José Canalejas y Méndez (31 July 1854 – 12 November 1912) was a Spanish politician, born in Ferrol, who served as Prime Minister of Spain.

Early life
Son of a railway engineer, politician and editor of the newspaper  El Eco Ferrolano  José Canalejas y Casas and of María del Amparo Méndez Romero. He moved with his family to Madrid, and in October 1867 he enrolled in the Instituto San Isidro, "because at that time the incorporated schools could not teach the last two years of the six who made up the baccalaureate ». Already at the Central University of Madrid, he obtained the degrees of Law in 1871 and Philosophy in 1872, and the degree of doctor in both faculties. In 1873 he was assistant professor, but failed in two chair examinations, so he left teaching. He joined the company of the Railways of Madrid to Ciudad Real and Badajoz, where he became secretary general and He defended the company as a lawyer in lawsuits with other Spanish railway companies.

Political career
In 1881 Canalejas was elected deputy for Soria. Two years later, he was appointed under-secretary for the Prime Minister's department under Posada Herrera; he became minister of justice in 1888 and finance from 1894 to 1895. A brief spell as Minister of Agriculture, Industry and Commerce from March to May 1902 ended after only two months, when he resigned as he regarded the Sagasta Ministry weak and "incapable of safeguarding the Sovereignty of the State in view of the encroachments of the Vatican".
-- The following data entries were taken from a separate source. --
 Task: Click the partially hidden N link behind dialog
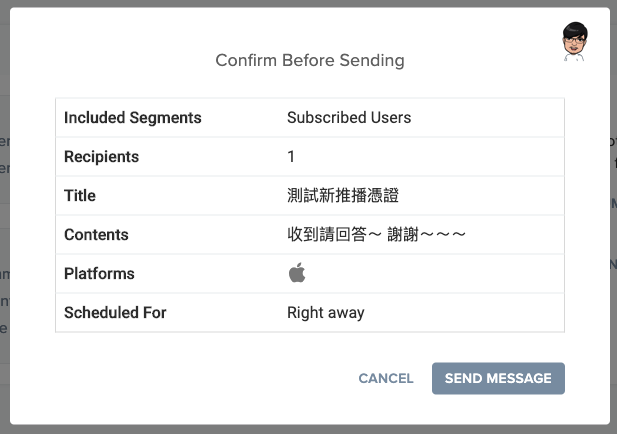click(613, 265)
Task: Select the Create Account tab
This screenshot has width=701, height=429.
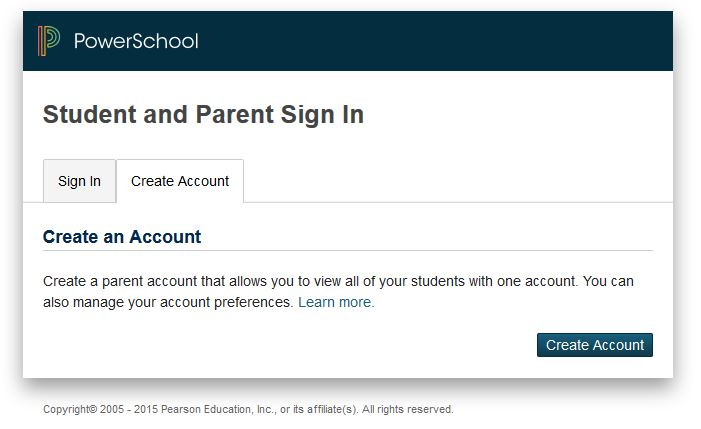Action: (180, 181)
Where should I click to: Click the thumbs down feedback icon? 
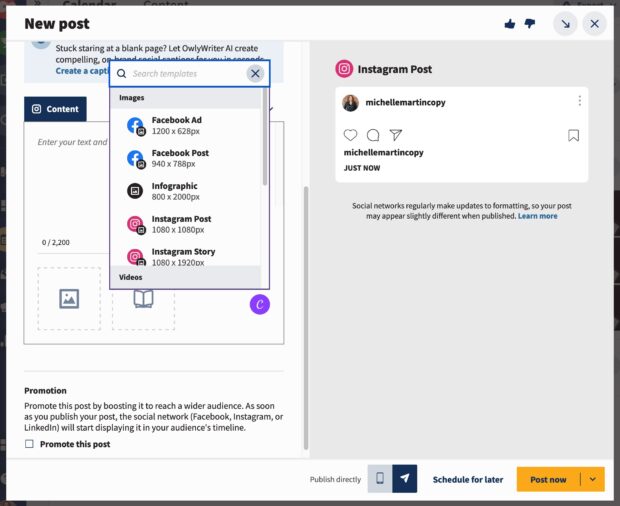pos(530,24)
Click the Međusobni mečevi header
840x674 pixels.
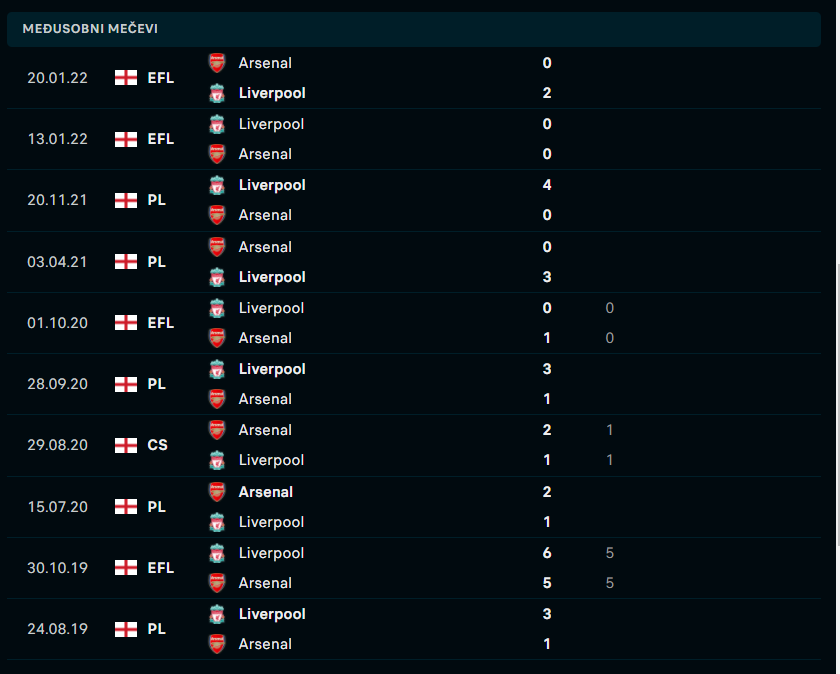pyautogui.click(x=414, y=29)
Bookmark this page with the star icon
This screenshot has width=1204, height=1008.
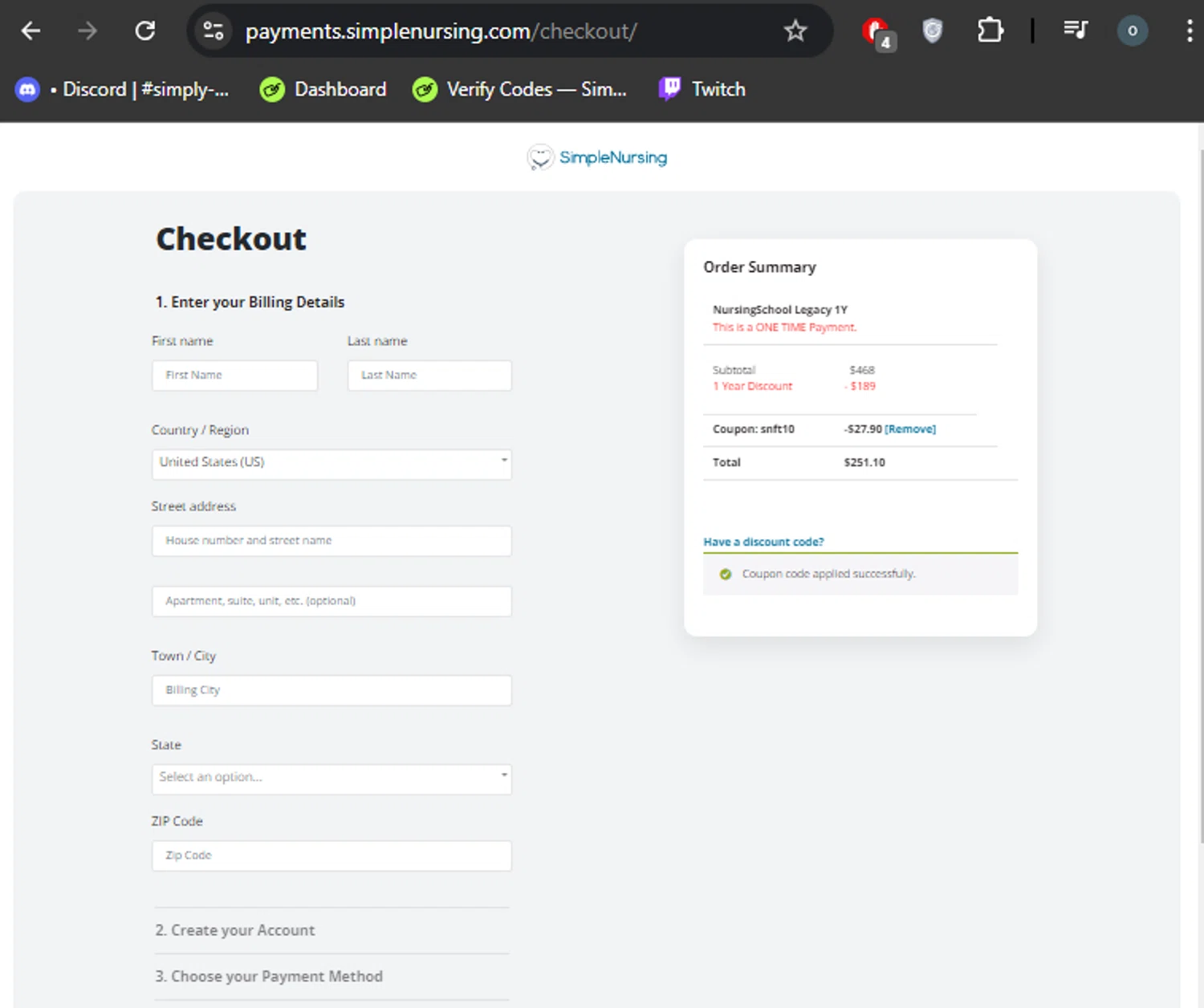795,31
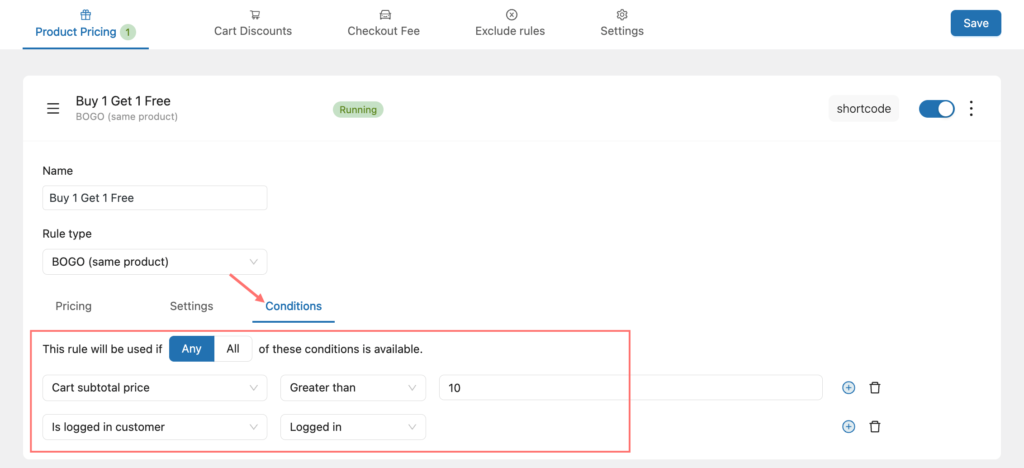Open the Rule type dropdown

click(155, 262)
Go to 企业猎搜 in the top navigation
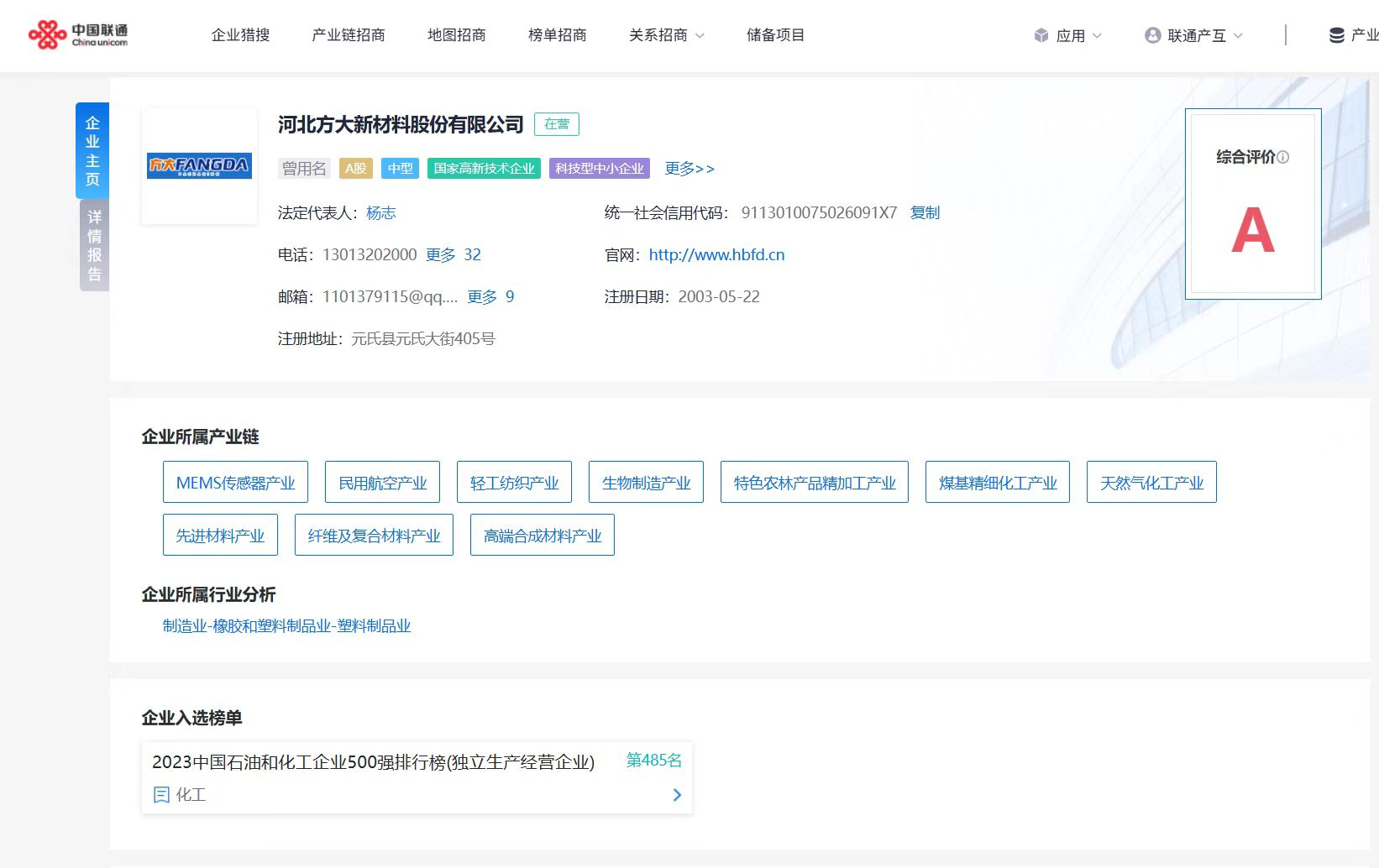 point(240,35)

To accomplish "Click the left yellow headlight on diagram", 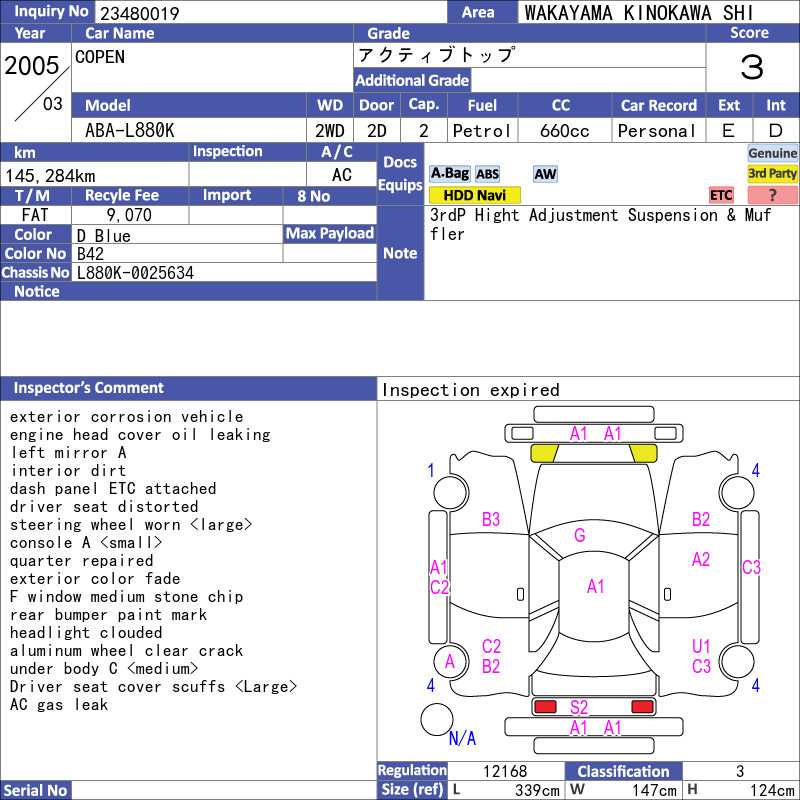I will (x=544, y=453).
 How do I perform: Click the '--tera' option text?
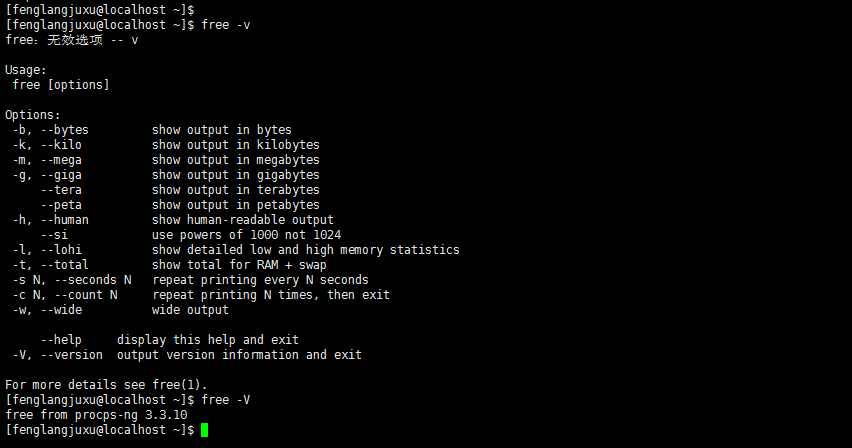click(x=61, y=190)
He served as President of the Congress of Deputies (the equivalent to the Anglo-Saxon office of parliamentary Speaker) from 1906 to 1907.

Canalejas Ministry 
In 1909, after the bloody confrontations of the "Tragic Week" in Barcelona,  Antonio Maura resigned and Segismundo Moret was again appointed prime minister. Moret was forced to resign in February 1910 when he was replaced by Canalejas who became Prime Minister and chief of the Liberal party. Moret denounced the Canalejas Ministry as "a democratic flag being used to cover reactionary merchandise".

While in office, Canalejas (with the support of his sovereign, Alfonso XIII) introduced several electoral reforms that aimed to win working-class support for moderately conservative policies; to curb the power of independent political bosses, quite common at the time, especially in rural areas; to weaken excesses of Catholic educational clericalism without threatening the Catholic Church as such; and to turn Spain into a true democracy. These policies successfully faced the social turmoil that radicals had been creating within Spain (and which had led, in 1909, to a brief but bloody unrest in Barcelona).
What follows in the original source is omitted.